A few weeks ago, Alex Bell, the brother of a long-time classmate and baseball teammate of mine, e-mailed me about a project he’s working on. A lifelong New Yorker, Bell wanted to use something prevalent — smartphones — to track subway trains. Instead of a complicated and expensive technology solution to real-time train location systems, Bell believes he can, in his words, “use the sensing capabilities of the smartphone to map the current location of all the NYC subways in real time.”
Enter the Subway Arrival Mobile Phone application. By using passive data and Base Station ID numbers, those who opt into Bell’s project can assist in providing essentially background data on train location. Bell pondered those who know where a train is when and determined that the short list includes the people on the train, the conductor, the MTA control room and, most importantly, those who have just gotten off the train.
“In a perfect world,” Bell said to me, “all I would have had to do was write a simple application which let users broadcast that they had left such and such train heading downtown. But of course no busy New Yorkers would have engaged in that, which is called participatory sensing. Instead I had to devise a method of using opportunistic sensing — sensing that doesn’t involve the user.”
To accomplish this, Bell focused on the BaseStation Identification number, which provides information on which cell tower is sending and receiving data to that phone. The application, he says, looks for periods of “no reception underground coupled with a large distance change.”
“By using some signal processing algorithms the false positives are weeded out and the results are sent, anonymously, to a server,” he explained. “I have optimized the application to have almost negligible effect on battery life. And by keeping the data anonymous, the security concerns are removed.”
This is crowdsourcing at its finest, and it just might work. To allow for differences in, say, walking speed or mobile signal pick-up, the application relies on a hidden Markov model to adjust the time variables. Of course, though, the app still relies on a critical mass of people to make it work. “As I have constructed it, when more and more users download the free application their phones will start reporting the location of the trains. The annotated Google Map, on both the phone and the website, will show icons which indicate which train and traveling in which direction,” Bell notes. “I may configure the server to also approximate arrival times; however, i think it may be more intuitive to see the icon approaching your station.
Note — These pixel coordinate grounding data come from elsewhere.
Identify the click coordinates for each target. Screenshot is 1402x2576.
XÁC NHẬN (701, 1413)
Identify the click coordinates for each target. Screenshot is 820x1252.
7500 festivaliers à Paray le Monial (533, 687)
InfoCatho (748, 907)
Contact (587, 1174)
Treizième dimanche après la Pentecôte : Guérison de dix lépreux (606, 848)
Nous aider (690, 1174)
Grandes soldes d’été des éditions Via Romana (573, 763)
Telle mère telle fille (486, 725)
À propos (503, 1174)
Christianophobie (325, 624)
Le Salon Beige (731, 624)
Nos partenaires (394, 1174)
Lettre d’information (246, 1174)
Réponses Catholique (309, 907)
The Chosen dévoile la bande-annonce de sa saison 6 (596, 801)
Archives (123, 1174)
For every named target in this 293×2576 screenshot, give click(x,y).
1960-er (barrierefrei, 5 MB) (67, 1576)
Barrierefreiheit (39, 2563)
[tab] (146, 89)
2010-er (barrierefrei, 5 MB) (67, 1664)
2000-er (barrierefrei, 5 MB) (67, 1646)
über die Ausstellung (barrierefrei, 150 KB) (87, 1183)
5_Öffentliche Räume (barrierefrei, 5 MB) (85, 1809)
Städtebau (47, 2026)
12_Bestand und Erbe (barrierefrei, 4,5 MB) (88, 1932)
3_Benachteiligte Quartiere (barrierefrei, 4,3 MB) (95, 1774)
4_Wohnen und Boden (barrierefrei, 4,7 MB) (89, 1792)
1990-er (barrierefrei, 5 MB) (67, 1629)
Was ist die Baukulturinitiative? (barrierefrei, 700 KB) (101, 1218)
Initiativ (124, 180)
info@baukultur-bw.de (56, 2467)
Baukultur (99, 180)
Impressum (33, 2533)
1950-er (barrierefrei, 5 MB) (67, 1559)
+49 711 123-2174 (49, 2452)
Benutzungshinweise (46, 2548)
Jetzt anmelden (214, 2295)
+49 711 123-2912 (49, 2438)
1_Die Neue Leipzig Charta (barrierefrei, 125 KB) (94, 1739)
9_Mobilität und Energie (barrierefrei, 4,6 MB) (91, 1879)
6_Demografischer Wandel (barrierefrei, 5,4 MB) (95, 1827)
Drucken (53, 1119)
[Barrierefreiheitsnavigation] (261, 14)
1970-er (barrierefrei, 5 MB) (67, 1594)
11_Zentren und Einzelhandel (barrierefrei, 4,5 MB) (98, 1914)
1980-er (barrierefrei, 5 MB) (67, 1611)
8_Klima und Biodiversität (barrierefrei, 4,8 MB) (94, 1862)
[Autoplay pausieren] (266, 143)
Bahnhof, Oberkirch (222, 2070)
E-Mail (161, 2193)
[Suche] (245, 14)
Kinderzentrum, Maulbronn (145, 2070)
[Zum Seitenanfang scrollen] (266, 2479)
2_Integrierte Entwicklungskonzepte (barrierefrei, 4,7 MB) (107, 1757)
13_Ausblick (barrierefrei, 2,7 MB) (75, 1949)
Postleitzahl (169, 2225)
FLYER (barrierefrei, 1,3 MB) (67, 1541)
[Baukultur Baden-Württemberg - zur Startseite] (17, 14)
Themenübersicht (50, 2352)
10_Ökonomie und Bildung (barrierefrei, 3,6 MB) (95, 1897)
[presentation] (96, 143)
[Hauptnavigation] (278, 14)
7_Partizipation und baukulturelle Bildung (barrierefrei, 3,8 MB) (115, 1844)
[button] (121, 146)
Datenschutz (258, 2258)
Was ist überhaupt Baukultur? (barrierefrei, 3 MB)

The biggest IF I see is that if not enough users download the app then the data will be spotty and incomplete. Then users will delete the app before it had reached the critical mass of people to make it truly useful.”
Recently, Bell has updated the map to include confidence intervals based upon the amount of data he has collected, and he is working on building an API so other developers can take advantage of the platform. Currently, Bell is maintaining a Twitter feed and is part of the NYC Big Apps competition. It’s certainly a solid idea behind a problem that has plagued the city’s subway system for years.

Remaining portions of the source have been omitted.